Ia juga mendorong keterbukaan DLH dalam menyampaikan kondisi riil ke publik, termasuk soal keterbatasan armada dan tenaga kerja. Basdir menilai transparansi akan memperkuat kepercayaan masyarakat serta mempermudah evaluasi kinerja secara objektif.
“Persoalan sampah bukan hanya urusan teknis, ini soal wajah kota, soal kesehatan warga, dan soal kepercayaan publik. Pemerintah kota harus bersungguh-sungguh,” tutupnya.
Sebelumnya, Sejumlah akun X (dulu Twitter) dalam beberapa minggu terakhir ramai membagikan keluhan terkait tumpukan sampah di depan rumah mereka, yang tak kunjung diangkut meski mereka rutin membayar.

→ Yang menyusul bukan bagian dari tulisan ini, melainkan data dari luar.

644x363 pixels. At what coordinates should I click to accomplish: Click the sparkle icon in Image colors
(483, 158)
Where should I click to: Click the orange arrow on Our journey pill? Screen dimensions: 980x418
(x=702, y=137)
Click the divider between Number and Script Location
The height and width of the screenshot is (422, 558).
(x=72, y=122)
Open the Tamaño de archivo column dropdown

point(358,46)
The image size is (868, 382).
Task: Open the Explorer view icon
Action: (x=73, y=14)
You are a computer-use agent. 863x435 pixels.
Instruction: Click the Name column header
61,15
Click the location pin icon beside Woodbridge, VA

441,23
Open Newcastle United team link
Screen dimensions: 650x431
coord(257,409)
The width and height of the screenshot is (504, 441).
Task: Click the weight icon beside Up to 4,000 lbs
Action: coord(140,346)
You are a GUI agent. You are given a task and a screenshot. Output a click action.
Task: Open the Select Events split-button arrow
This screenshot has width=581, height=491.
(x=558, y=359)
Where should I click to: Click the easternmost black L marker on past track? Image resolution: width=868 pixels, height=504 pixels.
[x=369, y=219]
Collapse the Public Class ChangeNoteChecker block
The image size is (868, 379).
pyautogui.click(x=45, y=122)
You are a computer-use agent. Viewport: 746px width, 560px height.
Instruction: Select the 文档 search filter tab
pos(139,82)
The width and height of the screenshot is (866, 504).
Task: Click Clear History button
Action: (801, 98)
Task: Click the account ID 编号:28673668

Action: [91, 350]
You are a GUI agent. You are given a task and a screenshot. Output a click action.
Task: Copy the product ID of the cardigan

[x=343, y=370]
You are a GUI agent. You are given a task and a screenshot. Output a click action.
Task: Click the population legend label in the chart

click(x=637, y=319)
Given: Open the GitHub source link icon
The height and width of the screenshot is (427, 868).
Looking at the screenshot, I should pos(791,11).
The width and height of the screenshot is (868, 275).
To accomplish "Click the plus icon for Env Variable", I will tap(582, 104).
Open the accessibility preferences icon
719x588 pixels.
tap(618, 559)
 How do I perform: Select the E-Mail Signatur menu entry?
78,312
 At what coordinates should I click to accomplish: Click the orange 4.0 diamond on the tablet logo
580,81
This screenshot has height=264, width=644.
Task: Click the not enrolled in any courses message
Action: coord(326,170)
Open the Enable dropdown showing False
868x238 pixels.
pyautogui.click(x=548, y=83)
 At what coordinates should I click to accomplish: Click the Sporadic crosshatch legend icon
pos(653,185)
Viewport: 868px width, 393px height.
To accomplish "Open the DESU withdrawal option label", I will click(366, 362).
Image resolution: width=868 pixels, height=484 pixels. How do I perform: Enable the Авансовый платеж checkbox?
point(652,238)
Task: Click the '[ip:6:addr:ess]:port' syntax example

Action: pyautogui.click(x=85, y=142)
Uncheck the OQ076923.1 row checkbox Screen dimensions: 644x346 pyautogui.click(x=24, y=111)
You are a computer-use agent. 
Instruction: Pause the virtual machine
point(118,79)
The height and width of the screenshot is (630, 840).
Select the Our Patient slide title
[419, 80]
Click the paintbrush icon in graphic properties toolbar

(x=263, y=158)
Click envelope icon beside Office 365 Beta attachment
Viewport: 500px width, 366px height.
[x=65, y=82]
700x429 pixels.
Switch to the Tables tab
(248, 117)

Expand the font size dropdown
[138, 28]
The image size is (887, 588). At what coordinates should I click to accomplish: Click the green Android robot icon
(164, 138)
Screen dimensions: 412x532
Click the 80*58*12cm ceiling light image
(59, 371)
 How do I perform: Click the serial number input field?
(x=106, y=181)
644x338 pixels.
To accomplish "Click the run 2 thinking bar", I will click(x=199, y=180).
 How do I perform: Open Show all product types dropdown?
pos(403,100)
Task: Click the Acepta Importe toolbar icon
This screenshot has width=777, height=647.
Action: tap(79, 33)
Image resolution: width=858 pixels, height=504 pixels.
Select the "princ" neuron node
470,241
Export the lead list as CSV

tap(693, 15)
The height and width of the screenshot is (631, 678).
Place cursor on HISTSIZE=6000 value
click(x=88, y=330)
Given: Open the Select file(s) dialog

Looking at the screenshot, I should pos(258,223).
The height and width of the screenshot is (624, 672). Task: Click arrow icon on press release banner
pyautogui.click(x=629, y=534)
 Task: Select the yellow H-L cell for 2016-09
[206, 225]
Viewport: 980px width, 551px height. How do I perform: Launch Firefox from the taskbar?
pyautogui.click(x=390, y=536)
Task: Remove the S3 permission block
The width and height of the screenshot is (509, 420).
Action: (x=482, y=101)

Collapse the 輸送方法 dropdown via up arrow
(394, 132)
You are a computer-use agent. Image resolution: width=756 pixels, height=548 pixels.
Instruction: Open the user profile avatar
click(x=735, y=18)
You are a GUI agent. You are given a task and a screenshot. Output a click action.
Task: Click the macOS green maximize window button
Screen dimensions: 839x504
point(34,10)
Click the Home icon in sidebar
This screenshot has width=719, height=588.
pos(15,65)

Hal ini disampaikan warga di kolom komentar akun KabarDewan, yang menampilkan Wali Kota Makassar Munafri Arifuddin yang tengah melaunching Iuran sampah gratis.
Seorang pengguna, @Andini1507, menulis, “Percuma gratis, Pak, kalau sampah tidak diambil. Ini saja dibayar Mei-Juni, tapi terhitung sudah 15 hari sampah tidak diambil di Taman Sudiang Blok K3,” tulisnya.
Hal serupa disampaikan oleh @Reniyanti, yang justru menyoroti ketimpangan antara kewajiban warga dan kinerja petugas.
“Saya tidak gratis, bayar tiap bulan Rp50 ribu dalam lorong. Tapi sampahnya tidak diambil tiap hari, malah bisa sampai satu minggu baru datang tukang sampah,” keluh warganet.
Akun lain, @faizah syafania, menyinggung adanya penurunan semangat kerja petugas meski warga tetap membayar.
“Waktu dibayar saja malas mi datang ambil sampah. Apalagi sekarang tidak dibayar. Sudah dua minggu tidak diambil,” terang faizah.
Kondisi ini menimbulkan rasa frustrasi di tengah masyarakat. Warga merasa telah membayar kewajibannya, tetapi tidak mendapat layanan dasar sebagaimana mestinya. Bahkan ketika iuran dianggap kecil, seperti diutarakan oleh @Lily, kualitas layanan tetap tidak memadai.
“20 ribu per bulan sebenarnya tidak berat dibanding gratis tapi malas-mi datang ambil. Bau sampah masuk ke hidung, ke paru-paru. Tidak sehat.”